The best essay in the book (hands down) is Chris Hutchinson's response to Steve Schlissel's 'messay.' He is acute, pastoral and most of all clear. He is even very gracious where most of us probably would have blown a gasket. He presents the issues in an simple, 'layman' type format. Well done Chris!

Fowler White's essay on "Covenant and Apostasy" was also excellent. He chides the FV men for gross inaccuracies, sloppy methodology and overall silliness in exegesis. He makes some interesting points about the 'typical' apostasy passages which will need further examination. 

Over all, the rest of the men write with clarity and charity but their essays did not strike me as being particularly enlightening or devastating to the FV. On the other hand, they simply reiterate what our confessions say on these matters, so for that they ought to be commended. Finally, Calvin Beisner's closing essay gets a big 



for summarizing up the differences nicely and putting everything into perspective. 

The Bad

Well I'll admit it; I'm biased so it's not as if I am going to give any of the FV men a passing grade. Particularly noteworthy was John Barach's essay on "Covenant and Election." I know John; he's a bright guy, much brighter than me. But I have to say that as I read through his essay I either had a smile on my face or shook my head in disbelief. That someone with such gifts could be so muddled, confused and down right inarticulate is beyond me. 

Doug Wilson's fare was typical Wilson nonsense: see-saw back and forth on two different views and make it seem like you are orthodox and then laugh, take a puff from your pipe and scream at people who dare call you on the carpet for your ambiguity. 



The Ugly

Lusk, Schlissel and Wilkins. What else do I have to say? Well I will say that it is garbage and not worth reading. I will give them credit, however, for actually being clear about what they believe. If you have any doubt, however, about the orthodoxy of the FV read these men, especially Lusk on justification. Pure nonsense and worthy of discipline. 
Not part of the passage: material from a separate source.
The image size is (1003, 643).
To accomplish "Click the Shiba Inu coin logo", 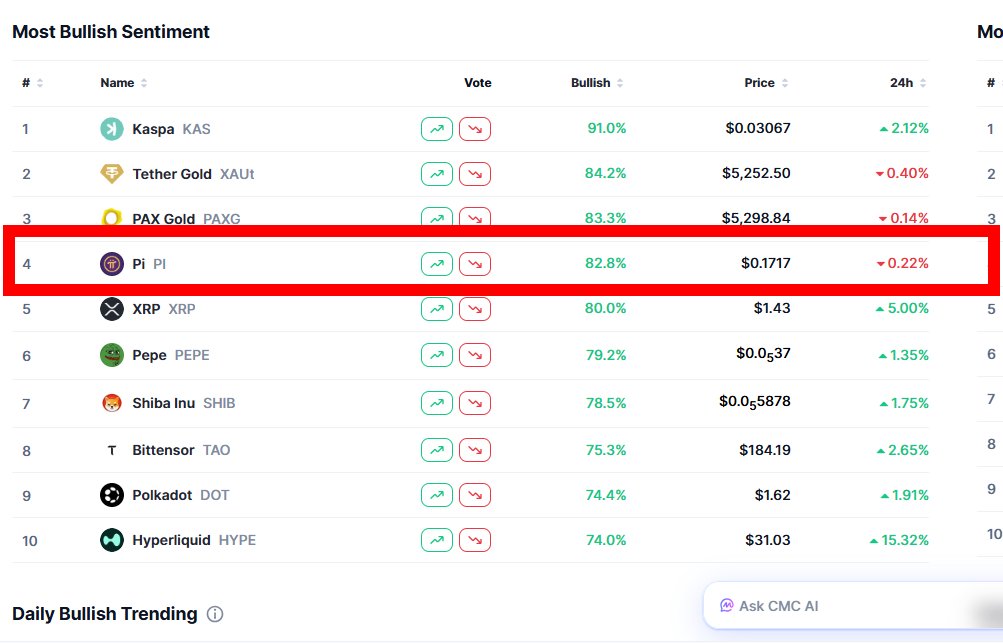I will click(x=112, y=403).
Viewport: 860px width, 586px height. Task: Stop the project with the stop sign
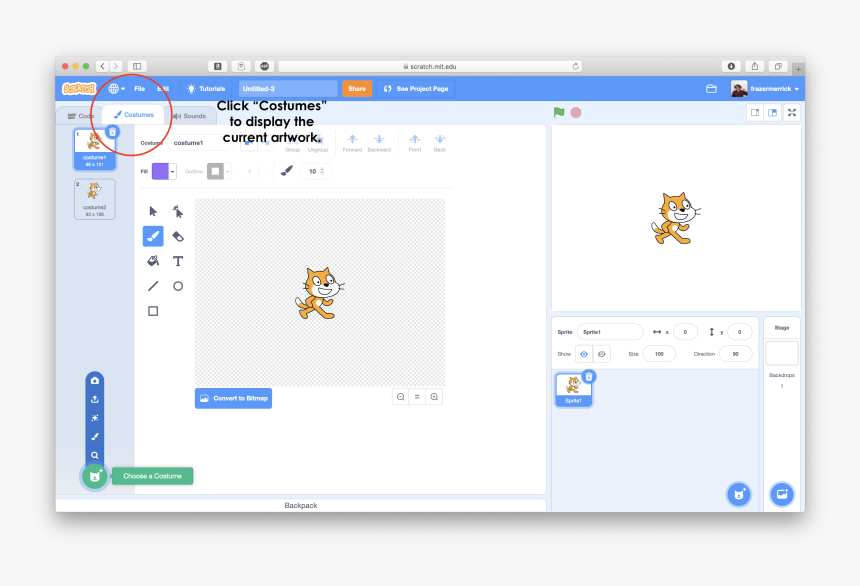(576, 113)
Anyone else read this book and care to comment? I haven't found many reviews online...


----------



## Puritanhead (Sep 13, 2005)

*Auburn Avenue, the Achilles Heel of Presbyterians*

Booooooo Auburn Avenue


----------



## Poimen (Sep 13, 2005)

I doubt any real Presbyterian would actually identify the FV as such. Schlissel is a congregationalist, Wilson is patriarchalist, Barach is Reformed, and Leithart/Wilkins are in the PCA but probably not for long.


----------



## BrianBowman (Sep 13, 2005)

Rev. Daniel Kok
Pastor of the Burlington OCRC
Burlington, WA
www.burlingtonocrc.com


> "œThose doctrines of grace, those precious doctrines of grace, against which so many contend, I could not renounce or bate a jot of them, because they are the joy and rejoicing of my heart. When one is full of health and vigour, and has everything going well, you might, perhaps, live on the elementary truths of Christianity very comfortably; but in times of stern pressure of spirit, when the soul is much cast down, you want the marrow and the fatness. In times of inward conflict, salvation must be all of grace from first to last."
> 
> -Charles Spurgeon



Rev. Dan, 

Could you please reply with the reference to Spurgeon's works from which your signature is quoted?


Thanks,


Brian


----------



## NaphtaliPress (Sep 13, 2005)

*AAT Review in The Confessional Presbyterian*

Ligon Duncan has a fine review of this book in the 2005 Confessional Presbyterian Journal. Copies still available! In a recent notice about this new journal, Rowland Ward writes for the September 2005 _The Presbyterian Banner:_ "Ligon Duncan's review of The Auburn Avenue Theology, Pros and Cons is important as the influence of this thinking is becoming evident in Australia." Dr. Ward also was very kind in his notice of my contribution, saying, "Chris Coldwell's examination (pp 43-64) of the history of [the] text of the Westminster Confession and the work of S.W.Carruthers shows his usual attention to fine detail." I should note that Dr. Ward contributed a fine review of Stephen Westerholm's _Perspectives Old and New on Paul_ to the journal.
But I digress (did I say copies were still available ). In his review of AATP&C, Ligon Duncan writes of Schlissel and Leithart: 


> _The Confessional Presbyterian: A Journal for Discussion of Presbyterian Doctrine & Practice,_ v. 1 (2005) 163. http://www.cpjournal.com
> Section two of the book commences with Steve Schlissel´s meandering essay "œA New Way of Seeing" in which he attempts to position the Federal Vision proponents as those who see the big cultural and theological picture, while their detractors are small-minded nitpickers arguing about tassel-length on vestments while Lenin rides a boxcar into Russia. He sees the culprit behind this narrow-mindedness as the Babylonian captivity of the church to Hellenistic philosophy, and posits a propositional-personal dichotomy that is reminiscent of the one many readers will have heard from their Barthian professors in halls of divinity thirty years ago. Chris Hutchinson´s reply is humble in tone and devastating in content.
> 
> Peter Leithart´s essay in chapter five is the most impressive piece in the whole volume from the pro-Federal Vision side. Leithart´s intellect and theological training come through in his outline for a trinitarian recasting of reformed theology. Those familiar with the work of T.F. Torrance will already be acquainted with a number of Leithart´s themes. Leithart´s signature tags regarding "œreification" and "œabstraction" appear here, and nicely complement Schlissel´s diatribe.


----------



## RamistThomist (Sep 13, 2005)

Beisner's essay was ok--maybe. He would have done a good job if he hadn't shot himself in the foot on page 320 (ftnote 40--I think--I am recalling this from off my head). I stopped taking him seriously when he said that Van Til was the root cause of the problem. Even more embarrassing is when he recommended John Robbins' hatchet job against Van Til with a straight face.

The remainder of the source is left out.